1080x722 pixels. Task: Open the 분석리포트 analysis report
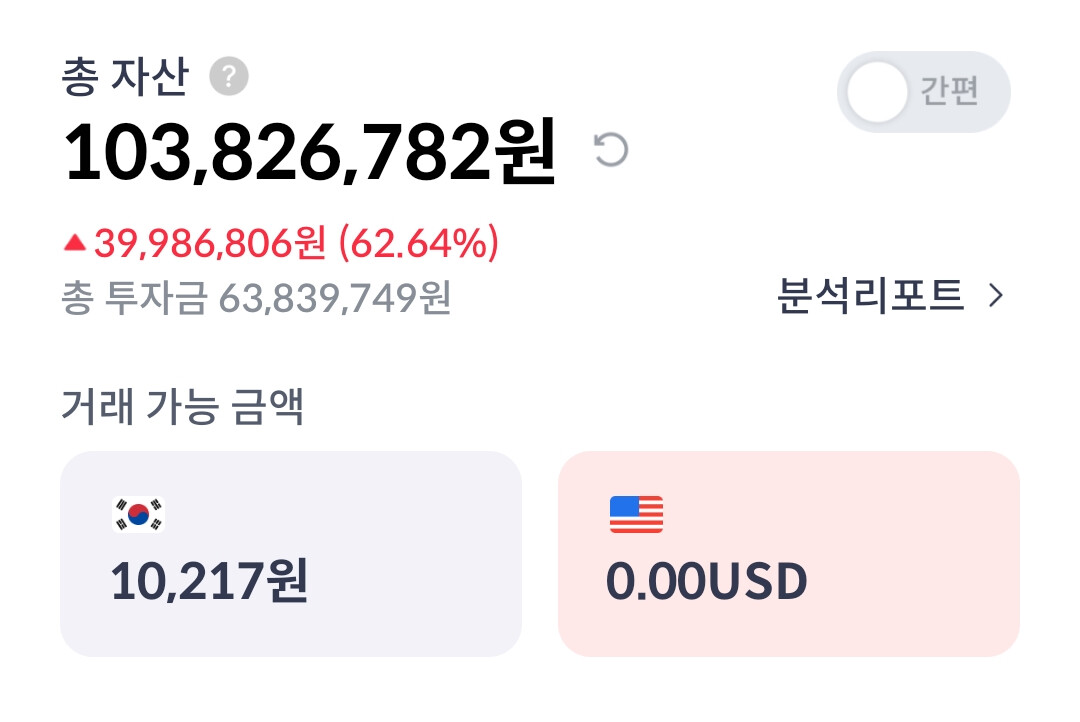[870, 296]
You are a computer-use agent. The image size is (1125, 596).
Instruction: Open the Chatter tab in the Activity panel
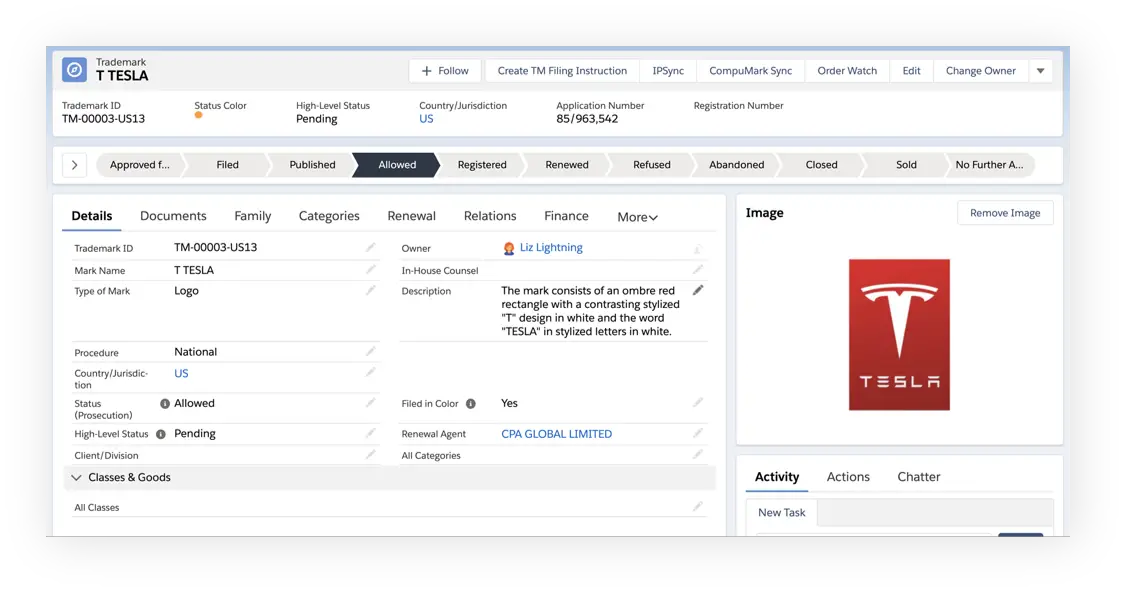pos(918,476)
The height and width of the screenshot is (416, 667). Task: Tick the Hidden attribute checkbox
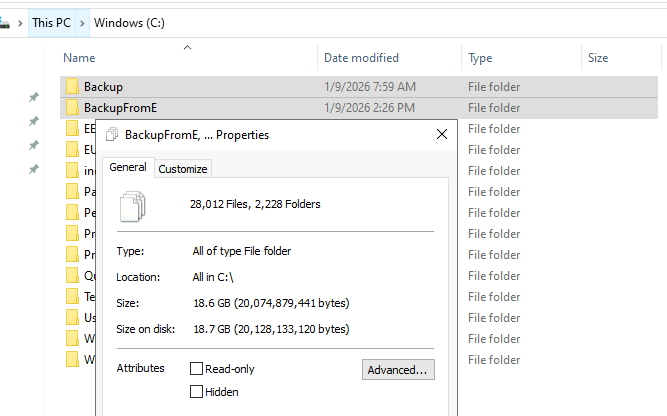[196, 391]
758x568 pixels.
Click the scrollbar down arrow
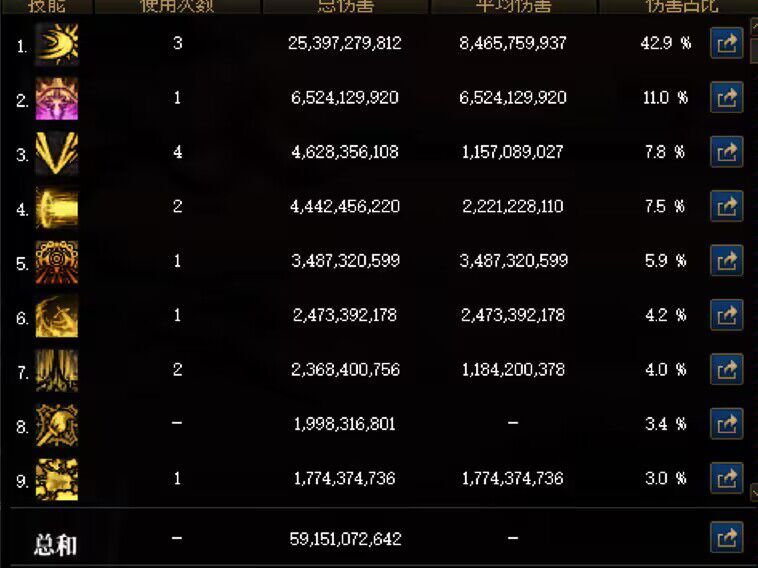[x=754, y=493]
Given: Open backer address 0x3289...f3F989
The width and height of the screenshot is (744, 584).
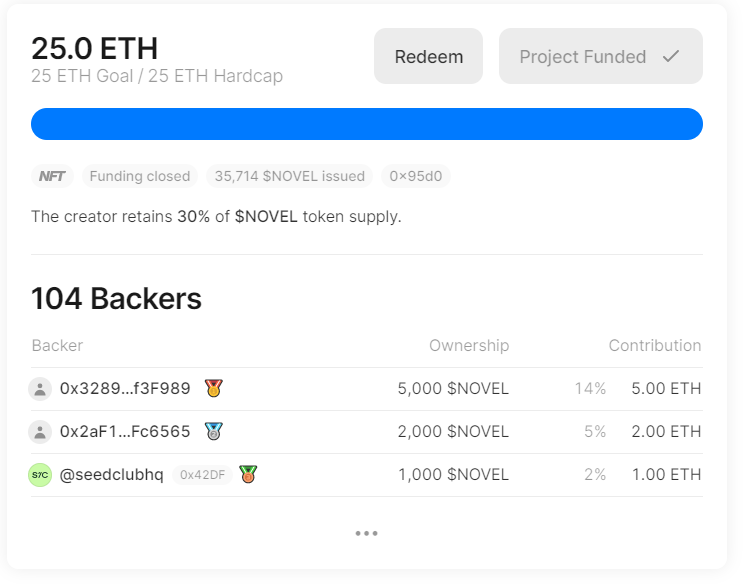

→ Description of the task
Restate, exactly as they appear, the line with "The height and" and all the lines after it up to the end of the data above; images do not belong in the copy.

→ Output of the exercise
The height and width of the screenshot is (416, 667). Task: Tick the Hidden attribute checkbox
[196, 391]
758x568 pixels.
Click the scrollbar down arrow
[x=754, y=493]
Given: Open backer address 0x3289...f3F989
The width and height of the screenshot is (744, 584).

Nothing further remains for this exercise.